* START GIVEN DATA *
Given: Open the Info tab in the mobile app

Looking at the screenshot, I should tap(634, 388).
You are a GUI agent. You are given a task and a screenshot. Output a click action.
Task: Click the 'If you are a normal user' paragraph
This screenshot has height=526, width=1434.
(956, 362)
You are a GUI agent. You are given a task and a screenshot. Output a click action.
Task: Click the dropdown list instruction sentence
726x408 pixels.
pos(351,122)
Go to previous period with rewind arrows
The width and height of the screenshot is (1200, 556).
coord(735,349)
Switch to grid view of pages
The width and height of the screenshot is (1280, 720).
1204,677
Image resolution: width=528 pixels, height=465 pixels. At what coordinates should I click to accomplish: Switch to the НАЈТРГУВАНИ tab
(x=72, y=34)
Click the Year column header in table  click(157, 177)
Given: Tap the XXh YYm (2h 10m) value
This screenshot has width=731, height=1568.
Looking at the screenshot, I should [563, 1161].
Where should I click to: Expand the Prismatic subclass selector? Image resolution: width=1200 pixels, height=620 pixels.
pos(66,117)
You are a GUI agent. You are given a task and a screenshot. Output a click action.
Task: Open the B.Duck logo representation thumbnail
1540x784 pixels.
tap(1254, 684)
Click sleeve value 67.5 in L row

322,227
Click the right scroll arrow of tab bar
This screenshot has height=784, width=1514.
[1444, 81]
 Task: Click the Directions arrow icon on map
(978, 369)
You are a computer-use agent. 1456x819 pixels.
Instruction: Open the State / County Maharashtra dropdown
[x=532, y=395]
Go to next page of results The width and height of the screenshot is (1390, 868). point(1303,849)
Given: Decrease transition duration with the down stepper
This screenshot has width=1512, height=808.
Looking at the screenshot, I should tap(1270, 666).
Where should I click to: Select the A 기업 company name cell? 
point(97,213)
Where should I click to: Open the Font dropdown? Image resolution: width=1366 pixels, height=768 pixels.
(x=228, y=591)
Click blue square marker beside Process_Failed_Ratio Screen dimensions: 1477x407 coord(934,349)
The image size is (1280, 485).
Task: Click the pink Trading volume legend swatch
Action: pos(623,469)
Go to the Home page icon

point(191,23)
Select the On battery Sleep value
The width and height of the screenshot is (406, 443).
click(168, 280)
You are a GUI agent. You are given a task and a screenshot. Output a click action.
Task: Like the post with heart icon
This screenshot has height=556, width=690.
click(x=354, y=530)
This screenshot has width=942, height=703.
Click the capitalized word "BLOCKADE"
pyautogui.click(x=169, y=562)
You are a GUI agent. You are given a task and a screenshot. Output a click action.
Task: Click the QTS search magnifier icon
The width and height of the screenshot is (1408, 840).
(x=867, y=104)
* END GIVEN DATA *
- **EXERCISE DESCRIPTION**
Can you set down the records word for word, from the line with "Where should I click to: Open" up to and including the line with "click(x=354, y=530)"?

- **RESULT OF THIS EXERCISE**
Where should I click to: Open the Font dropdown? Image resolution: width=1366 pixels, height=768 pixels.
(x=228, y=591)
Click blue square marker beside Process_Failed_Ratio Screen dimensions: 1477x407 coord(934,349)
The image size is (1280, 485).
Task: Click the pink Trading volume legend swatch
Action: pos(623,469)
Go to the Home page icon

point(191,23)
Select the On battery Sleep value
The width and height of the screenshot is (406, 443).
click(168, 280)
You are a GUI agent. You are given a task and a screenshot. Output a click action.
Task: Like the post with heart icon
This screenshot has height=556, width=690.
click(x=354, y=530)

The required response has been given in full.